* begin Data extract *

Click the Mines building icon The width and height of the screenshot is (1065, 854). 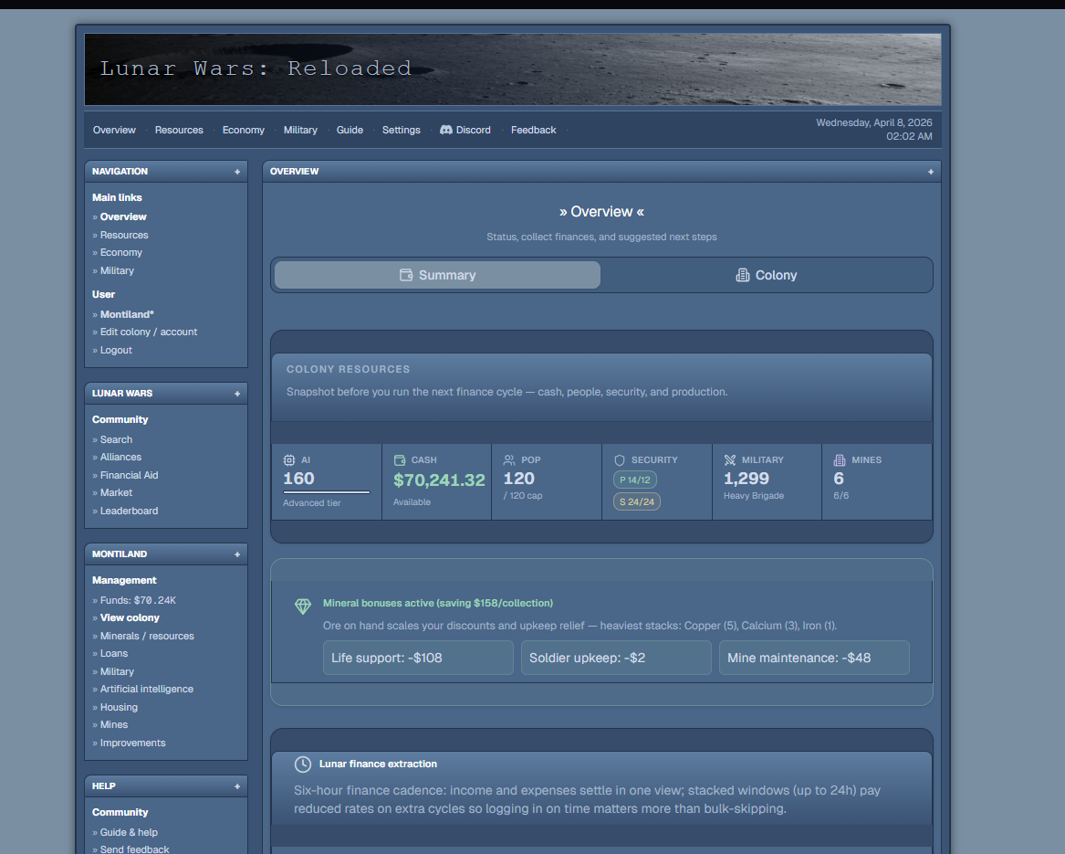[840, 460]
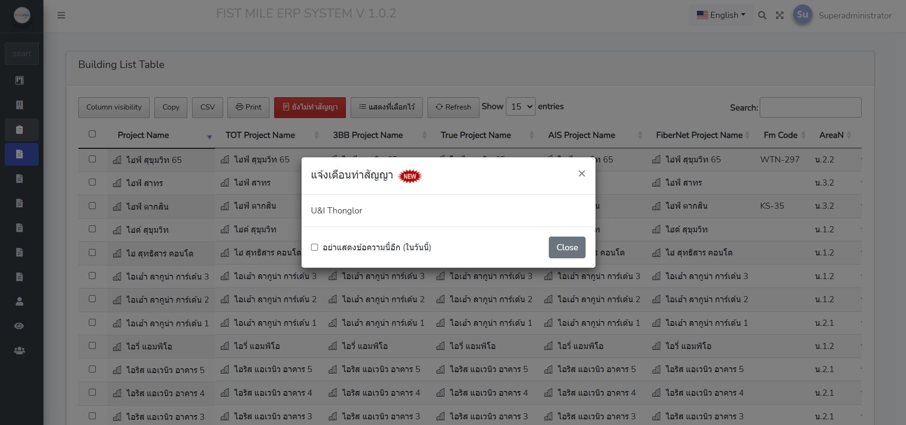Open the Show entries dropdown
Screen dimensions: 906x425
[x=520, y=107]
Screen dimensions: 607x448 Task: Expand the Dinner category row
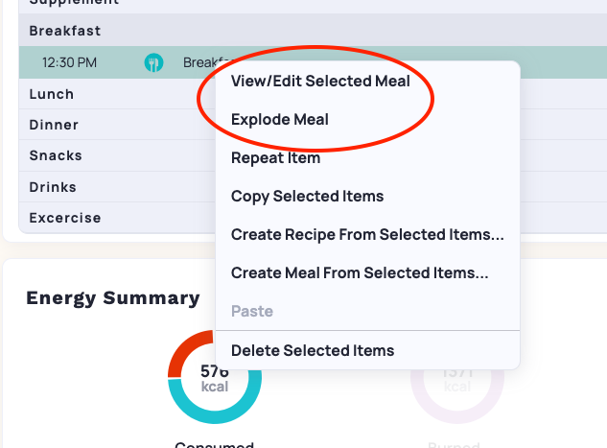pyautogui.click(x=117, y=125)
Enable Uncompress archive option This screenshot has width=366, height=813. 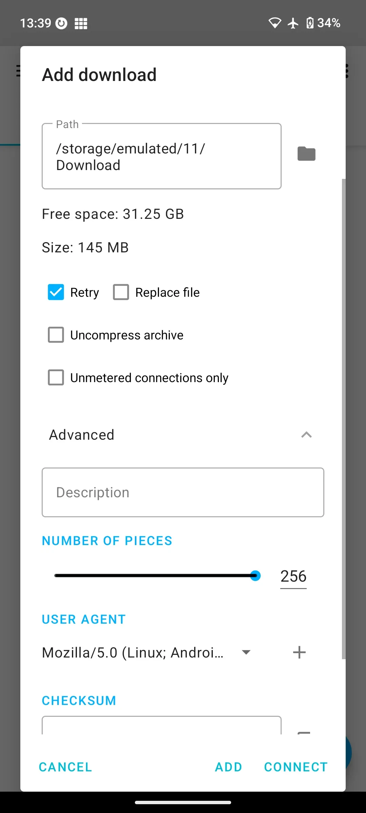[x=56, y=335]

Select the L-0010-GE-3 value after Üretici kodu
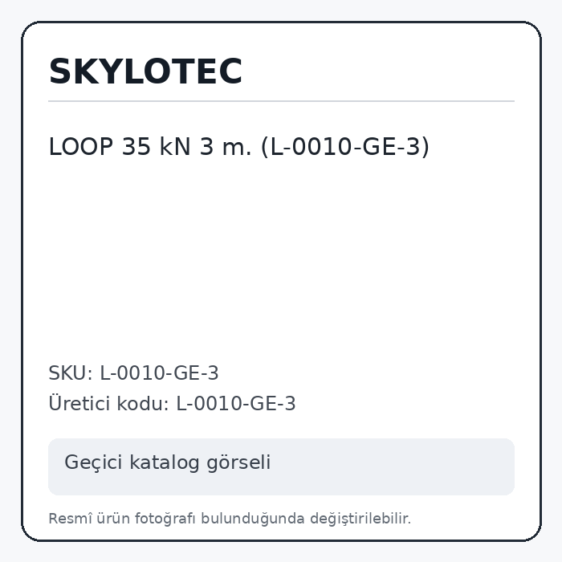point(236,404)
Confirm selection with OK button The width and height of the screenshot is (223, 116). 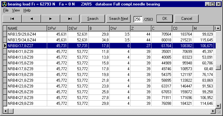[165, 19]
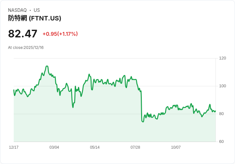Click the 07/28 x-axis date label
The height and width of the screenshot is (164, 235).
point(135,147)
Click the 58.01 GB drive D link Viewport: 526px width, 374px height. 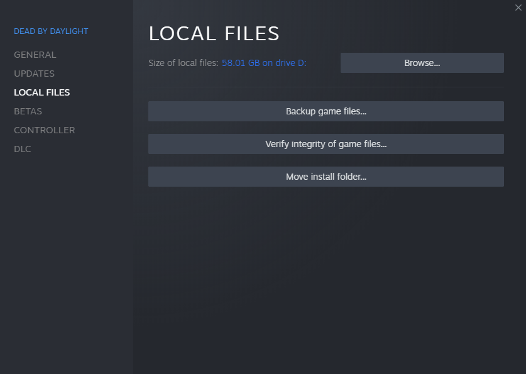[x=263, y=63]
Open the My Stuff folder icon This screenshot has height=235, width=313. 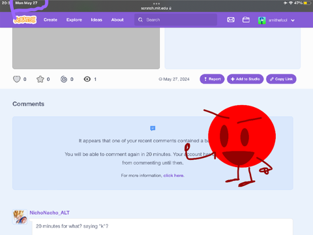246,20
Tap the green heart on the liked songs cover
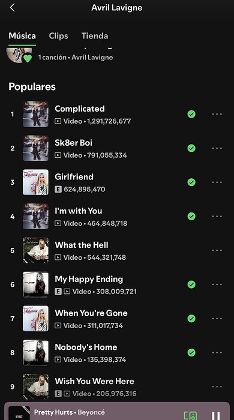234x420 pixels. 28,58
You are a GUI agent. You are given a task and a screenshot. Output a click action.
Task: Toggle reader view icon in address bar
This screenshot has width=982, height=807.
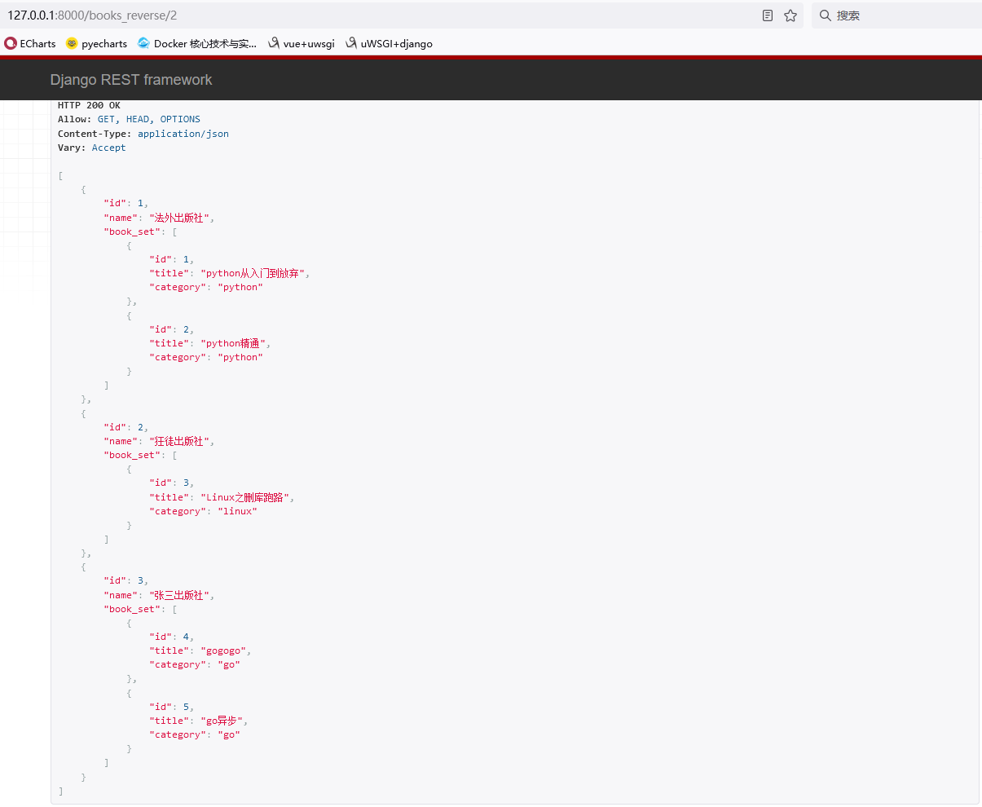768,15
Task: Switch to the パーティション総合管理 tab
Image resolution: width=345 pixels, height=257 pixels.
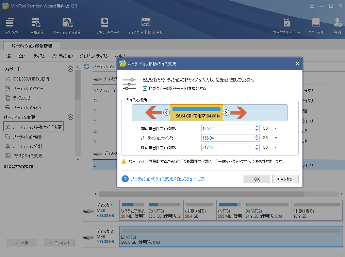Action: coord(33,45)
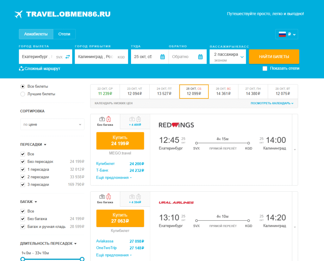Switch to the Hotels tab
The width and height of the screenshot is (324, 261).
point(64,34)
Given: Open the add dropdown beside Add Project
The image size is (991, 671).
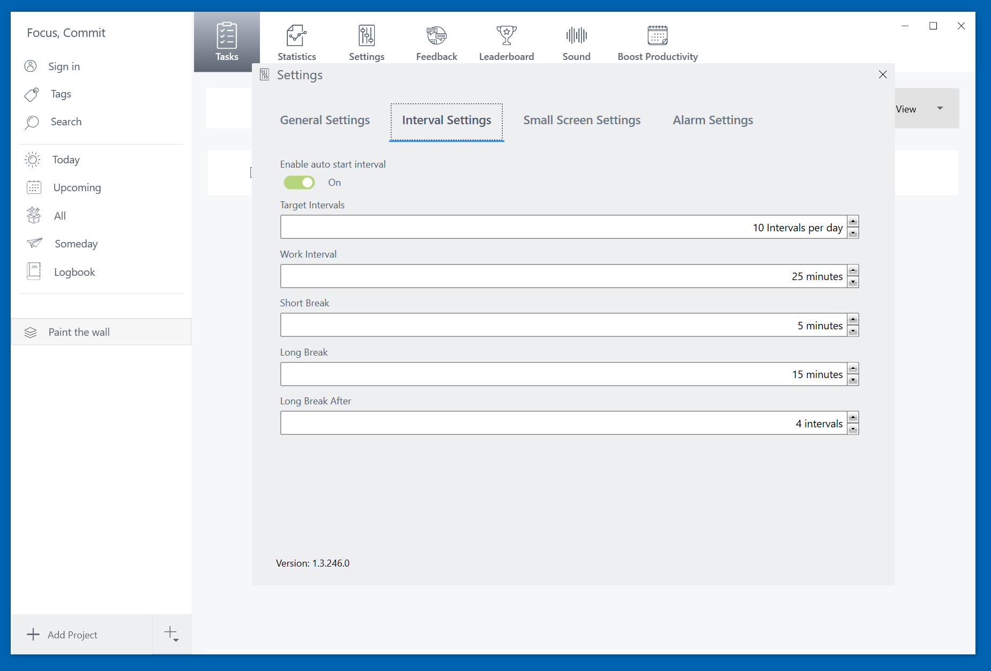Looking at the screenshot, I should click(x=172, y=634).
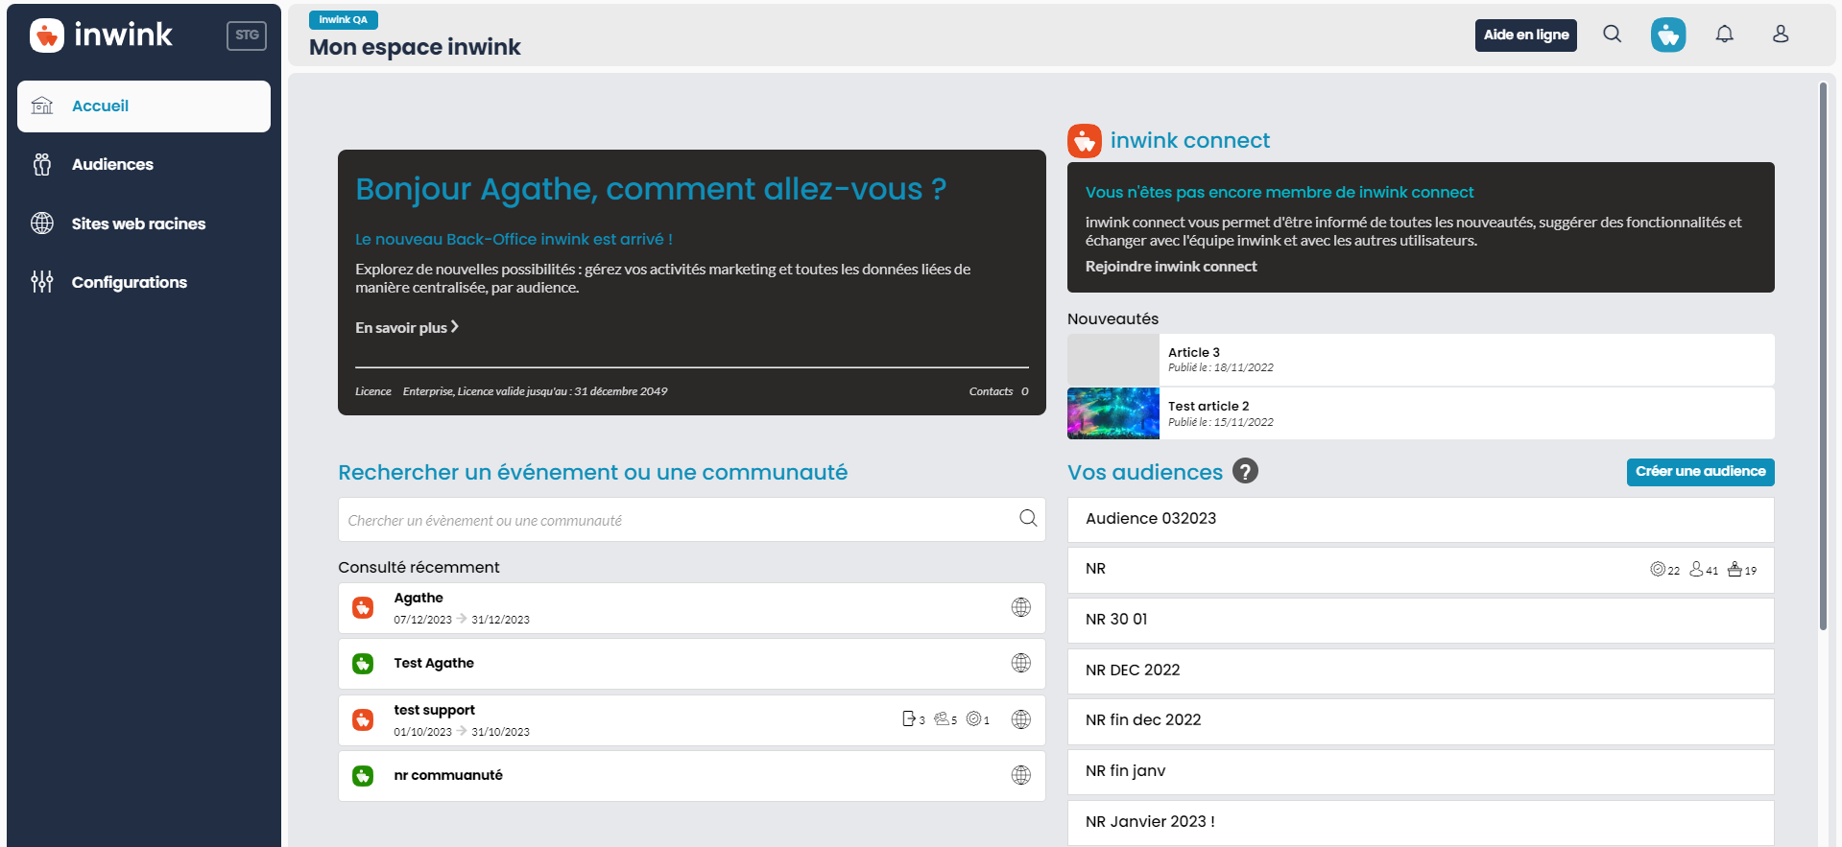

* end Data extract *

### Exercise aim
Starting at the line that contains "Given: Open the" and ending at the end of the records, swap "dropdown" for "menu" and give those lines again with everything else unchanged. Leave the pictures out of your answer.

### Response for this exercise
Given: Open the add menu beside Add Project
The image size is (991, 671).
Looking at the screenshot, I should click(x=172, y=634).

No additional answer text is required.